▶ Excerpted passage
House of Rock is a satirical animation that aired on the UK's Channel 4 from 2000 to 2002. It revolved around the afterlives of some of the world's most famous dead rock stars, including Freddie Mercury, John Denver, The Notorious B.I.G., Kurt Cobain and Marc Bolan. Bolan was replaced in the second series by John Lennon. Forced to share a house in limbo, they try to cope with isolation, clashing personalities and relentless boredom.

The show aired as part of Channel 4's late-night 4 Music. Often, segments of the episode would appear as links between videos, reminiscent of Beavis and Butthead. On average, each episode from the first series was 5 minutes long, while each episode from the second series was 10 minutes long.

The characters occupy a huge rundown house in a bleak, depressing landscape with nothing around seemingly for miles. Much of the comedy comes from each character's frustrations with their surroundings, associates and inability to do anything further now they're dead.

Characters

Freddie Mercury
Extremely theatrical and flamboyant, Freddie is highly strung and quick to anger. He openly despises all of his housemates, especially the Notorious B.I.G. He keeps a cat called Galileo.

John Denver
The group's only optimist, John is sweet and naïve, convinced there is some hope of emerging from limbo. As such he is constantly abused and berated by other more cynical housemates. His love of peace has led him to severely suppress his anger. John can often be heard using phrases used in Scooby-Doo, such as "jinkies!"

▶ Problem set
- 1) Answer the following from the passage on House of Rock:
(a) On which channel did the show air, and during which years?
(b) What was the average length of each episode in the second series?
(c) What is the name of the cat Freddie Mercury keeps?
- 2) Duplicate the stretch of the passage on House of Rock from "The characters occupy" through "cat called Galileo.".

Data records
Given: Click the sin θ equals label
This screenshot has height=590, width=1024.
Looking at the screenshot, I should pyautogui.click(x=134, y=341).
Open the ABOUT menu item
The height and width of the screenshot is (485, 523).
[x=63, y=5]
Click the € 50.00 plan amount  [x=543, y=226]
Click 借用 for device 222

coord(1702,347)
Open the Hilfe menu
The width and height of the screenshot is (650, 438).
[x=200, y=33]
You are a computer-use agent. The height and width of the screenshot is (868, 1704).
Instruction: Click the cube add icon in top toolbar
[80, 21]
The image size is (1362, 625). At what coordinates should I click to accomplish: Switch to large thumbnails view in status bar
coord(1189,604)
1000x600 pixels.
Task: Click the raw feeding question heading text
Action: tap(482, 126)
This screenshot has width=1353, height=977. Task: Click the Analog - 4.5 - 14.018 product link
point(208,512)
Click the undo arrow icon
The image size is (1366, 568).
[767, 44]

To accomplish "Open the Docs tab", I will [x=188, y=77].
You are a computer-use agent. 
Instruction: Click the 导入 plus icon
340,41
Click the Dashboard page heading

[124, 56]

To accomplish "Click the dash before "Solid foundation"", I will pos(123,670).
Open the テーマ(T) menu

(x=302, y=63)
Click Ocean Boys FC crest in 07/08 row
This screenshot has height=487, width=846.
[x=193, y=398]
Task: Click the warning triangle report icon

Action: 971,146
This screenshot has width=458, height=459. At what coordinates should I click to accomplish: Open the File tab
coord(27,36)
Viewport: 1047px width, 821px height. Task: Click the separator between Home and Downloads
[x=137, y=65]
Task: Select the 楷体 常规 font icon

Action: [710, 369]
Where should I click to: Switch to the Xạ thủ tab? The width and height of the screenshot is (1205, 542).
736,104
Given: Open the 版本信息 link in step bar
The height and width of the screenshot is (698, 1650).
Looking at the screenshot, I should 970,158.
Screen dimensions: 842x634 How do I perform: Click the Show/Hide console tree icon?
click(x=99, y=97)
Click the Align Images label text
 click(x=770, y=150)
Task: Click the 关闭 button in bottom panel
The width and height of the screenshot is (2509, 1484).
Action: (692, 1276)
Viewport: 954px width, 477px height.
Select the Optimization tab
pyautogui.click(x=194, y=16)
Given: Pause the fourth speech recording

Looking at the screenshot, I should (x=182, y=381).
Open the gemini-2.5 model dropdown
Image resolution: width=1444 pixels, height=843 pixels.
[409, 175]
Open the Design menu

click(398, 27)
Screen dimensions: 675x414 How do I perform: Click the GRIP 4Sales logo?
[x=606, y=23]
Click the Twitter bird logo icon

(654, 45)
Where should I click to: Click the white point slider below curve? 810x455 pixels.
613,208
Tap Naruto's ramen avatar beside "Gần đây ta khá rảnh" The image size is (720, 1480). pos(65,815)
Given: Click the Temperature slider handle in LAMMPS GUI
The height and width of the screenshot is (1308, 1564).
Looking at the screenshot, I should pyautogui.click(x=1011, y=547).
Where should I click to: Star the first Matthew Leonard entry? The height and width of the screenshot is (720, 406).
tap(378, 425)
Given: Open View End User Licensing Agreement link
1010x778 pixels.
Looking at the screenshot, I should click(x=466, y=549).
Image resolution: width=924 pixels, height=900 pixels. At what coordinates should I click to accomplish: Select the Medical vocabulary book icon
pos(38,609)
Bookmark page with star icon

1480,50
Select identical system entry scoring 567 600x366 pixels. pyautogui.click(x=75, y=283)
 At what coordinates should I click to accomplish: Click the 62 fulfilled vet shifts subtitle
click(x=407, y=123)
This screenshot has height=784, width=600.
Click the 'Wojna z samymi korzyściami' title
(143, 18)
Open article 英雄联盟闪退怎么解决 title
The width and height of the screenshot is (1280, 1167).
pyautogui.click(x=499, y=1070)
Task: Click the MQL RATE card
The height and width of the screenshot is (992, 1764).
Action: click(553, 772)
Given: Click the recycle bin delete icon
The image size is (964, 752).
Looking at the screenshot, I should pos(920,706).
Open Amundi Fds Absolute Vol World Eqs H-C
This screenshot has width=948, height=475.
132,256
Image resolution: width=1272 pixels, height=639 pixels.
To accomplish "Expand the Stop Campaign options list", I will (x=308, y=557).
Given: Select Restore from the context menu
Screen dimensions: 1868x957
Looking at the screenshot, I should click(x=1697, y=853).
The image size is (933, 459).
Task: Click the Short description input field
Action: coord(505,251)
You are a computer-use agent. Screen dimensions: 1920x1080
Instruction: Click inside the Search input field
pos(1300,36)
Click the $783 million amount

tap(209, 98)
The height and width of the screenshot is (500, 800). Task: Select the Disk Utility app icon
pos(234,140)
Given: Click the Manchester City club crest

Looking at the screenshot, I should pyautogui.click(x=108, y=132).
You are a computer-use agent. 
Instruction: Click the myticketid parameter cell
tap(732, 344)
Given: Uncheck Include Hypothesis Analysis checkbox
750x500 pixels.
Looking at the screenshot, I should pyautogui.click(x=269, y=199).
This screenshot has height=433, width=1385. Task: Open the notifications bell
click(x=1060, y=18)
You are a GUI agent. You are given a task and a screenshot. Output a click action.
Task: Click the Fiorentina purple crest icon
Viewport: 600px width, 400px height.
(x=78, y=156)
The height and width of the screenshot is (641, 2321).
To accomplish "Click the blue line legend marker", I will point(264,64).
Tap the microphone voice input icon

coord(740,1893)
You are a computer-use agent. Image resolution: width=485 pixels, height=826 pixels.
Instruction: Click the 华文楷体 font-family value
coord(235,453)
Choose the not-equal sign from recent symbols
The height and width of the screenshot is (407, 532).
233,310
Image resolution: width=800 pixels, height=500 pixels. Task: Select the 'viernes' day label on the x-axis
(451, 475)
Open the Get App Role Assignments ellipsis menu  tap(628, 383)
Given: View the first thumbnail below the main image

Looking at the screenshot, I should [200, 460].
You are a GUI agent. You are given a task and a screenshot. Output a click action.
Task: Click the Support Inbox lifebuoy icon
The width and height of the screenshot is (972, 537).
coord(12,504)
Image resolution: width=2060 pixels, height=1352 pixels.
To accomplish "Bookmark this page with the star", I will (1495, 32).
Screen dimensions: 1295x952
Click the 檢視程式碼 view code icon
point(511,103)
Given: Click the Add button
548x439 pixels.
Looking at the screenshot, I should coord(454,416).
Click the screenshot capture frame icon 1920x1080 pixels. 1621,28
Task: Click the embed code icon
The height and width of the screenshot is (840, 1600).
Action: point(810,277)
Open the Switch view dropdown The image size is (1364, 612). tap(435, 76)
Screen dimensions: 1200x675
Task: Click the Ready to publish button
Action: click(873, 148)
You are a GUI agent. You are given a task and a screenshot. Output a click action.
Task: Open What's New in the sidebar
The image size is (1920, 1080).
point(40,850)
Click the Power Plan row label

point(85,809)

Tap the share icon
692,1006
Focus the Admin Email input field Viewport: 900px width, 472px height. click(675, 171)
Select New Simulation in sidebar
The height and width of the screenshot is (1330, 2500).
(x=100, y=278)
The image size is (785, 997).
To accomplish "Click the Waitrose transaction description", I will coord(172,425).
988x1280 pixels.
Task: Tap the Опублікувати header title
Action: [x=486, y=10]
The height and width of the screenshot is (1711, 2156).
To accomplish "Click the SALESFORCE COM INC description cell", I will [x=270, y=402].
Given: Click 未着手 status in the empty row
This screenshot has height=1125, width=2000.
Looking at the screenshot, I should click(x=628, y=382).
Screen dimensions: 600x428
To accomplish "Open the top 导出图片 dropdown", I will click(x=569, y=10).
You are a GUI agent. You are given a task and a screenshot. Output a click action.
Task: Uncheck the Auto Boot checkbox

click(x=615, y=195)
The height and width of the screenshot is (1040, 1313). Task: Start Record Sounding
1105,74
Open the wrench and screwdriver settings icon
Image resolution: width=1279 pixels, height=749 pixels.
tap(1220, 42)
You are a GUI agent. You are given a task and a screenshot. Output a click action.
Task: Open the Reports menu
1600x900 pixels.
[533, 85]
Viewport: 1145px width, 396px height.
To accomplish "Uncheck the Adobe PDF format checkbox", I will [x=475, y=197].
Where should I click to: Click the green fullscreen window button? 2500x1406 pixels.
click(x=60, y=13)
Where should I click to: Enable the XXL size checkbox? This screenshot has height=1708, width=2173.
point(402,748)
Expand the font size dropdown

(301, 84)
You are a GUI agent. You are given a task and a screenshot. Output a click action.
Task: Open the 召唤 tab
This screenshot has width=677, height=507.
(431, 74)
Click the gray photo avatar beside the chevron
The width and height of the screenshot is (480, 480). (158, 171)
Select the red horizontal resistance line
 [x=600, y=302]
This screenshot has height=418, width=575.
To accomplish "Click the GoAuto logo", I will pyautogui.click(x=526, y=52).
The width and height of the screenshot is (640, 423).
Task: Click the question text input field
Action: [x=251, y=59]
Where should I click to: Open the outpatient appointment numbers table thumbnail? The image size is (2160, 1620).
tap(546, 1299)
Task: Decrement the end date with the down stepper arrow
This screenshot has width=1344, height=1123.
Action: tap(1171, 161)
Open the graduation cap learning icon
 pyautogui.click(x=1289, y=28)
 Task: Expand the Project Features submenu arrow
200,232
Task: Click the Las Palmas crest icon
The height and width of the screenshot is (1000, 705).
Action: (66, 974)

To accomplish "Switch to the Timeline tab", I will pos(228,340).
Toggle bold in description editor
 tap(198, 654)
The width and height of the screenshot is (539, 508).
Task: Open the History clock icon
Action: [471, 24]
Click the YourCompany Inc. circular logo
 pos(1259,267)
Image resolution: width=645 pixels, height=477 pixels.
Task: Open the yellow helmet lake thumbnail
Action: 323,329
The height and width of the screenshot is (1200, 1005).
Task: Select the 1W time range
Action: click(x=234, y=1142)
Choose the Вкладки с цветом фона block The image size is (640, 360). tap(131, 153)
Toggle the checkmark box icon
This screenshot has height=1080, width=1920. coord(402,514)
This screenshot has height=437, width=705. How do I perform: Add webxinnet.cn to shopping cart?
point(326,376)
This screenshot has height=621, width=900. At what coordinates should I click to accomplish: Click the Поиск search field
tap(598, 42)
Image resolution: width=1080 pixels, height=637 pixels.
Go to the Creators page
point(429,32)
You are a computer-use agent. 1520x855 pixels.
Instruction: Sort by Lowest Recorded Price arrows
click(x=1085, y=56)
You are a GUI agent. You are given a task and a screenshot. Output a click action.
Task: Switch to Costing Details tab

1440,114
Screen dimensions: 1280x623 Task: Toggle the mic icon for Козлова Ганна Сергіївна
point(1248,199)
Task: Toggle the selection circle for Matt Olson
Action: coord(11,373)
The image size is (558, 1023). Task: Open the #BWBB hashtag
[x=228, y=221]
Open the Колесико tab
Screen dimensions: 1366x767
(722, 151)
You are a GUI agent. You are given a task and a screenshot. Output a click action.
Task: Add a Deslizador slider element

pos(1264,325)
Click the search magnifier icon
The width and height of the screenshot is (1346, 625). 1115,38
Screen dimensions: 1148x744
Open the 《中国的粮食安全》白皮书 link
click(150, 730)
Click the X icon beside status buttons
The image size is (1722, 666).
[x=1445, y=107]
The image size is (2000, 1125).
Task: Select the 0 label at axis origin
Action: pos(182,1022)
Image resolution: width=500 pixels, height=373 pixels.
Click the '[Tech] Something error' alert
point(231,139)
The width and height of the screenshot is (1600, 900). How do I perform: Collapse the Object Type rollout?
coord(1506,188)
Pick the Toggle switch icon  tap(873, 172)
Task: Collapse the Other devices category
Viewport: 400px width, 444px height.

▶ Results for the exercise
- 1)
(a) Channel 4, from 2000 to 2002.
(b) 10 minutes.
(c) Galileo.

- 2)
The characters occupy a huge rundown house in a bleak, depressing landscape with nothing around seemingly for miles. Much of the comedy comes from each character's frustrations with their surroundings, associates and inability to do anything further now they're dead.

Characters

Freddie Mercury
Extremely theatrical and flamboyant, Freddie is highly strung and quick to anger. He openly despises all of his housemates, especially the Notorious B.I.G. He keeps a cat called Galileo.